Prompt =>
Rewrite the lines from the one containing "Given: Select the orange 2025" through the one containing "Looking at the screenshot, I should [568, 139].", both included, as a numbered list with blank lines omitted.

Input for this task =>
※

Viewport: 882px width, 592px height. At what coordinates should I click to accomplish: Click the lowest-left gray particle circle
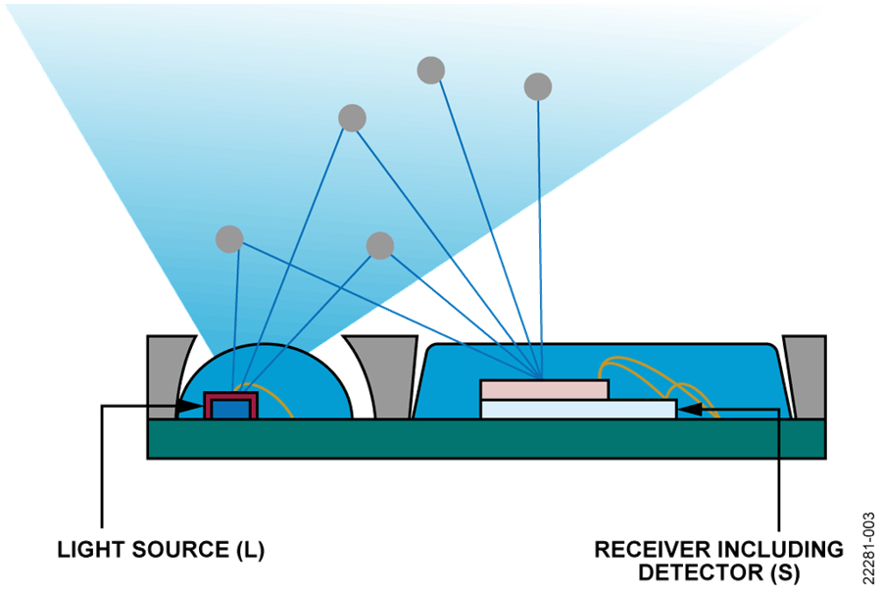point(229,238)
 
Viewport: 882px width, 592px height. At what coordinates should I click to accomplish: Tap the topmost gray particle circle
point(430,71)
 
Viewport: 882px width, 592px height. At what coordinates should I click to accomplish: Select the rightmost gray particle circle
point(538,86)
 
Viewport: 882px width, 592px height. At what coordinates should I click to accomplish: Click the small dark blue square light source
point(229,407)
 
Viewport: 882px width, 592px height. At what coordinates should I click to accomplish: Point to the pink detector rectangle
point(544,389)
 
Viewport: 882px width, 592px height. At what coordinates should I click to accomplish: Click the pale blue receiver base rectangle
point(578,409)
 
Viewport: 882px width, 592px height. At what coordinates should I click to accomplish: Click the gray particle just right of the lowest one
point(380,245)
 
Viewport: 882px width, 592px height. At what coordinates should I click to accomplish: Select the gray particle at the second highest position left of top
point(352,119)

※

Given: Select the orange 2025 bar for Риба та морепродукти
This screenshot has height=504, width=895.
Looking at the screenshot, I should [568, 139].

※

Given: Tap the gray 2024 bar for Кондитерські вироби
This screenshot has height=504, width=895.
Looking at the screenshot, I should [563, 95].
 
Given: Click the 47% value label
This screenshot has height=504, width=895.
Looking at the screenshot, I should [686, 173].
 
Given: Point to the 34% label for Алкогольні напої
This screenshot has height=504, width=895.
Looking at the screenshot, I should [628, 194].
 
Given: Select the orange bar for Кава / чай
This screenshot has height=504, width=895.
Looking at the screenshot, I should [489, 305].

※

Answer to this task =>
1. Given: Select the orange 2025 bar for Риба та морепродукти
2. This screenshot has height=504, width=895.
3. Looking at the screenshot, I should [568, 139].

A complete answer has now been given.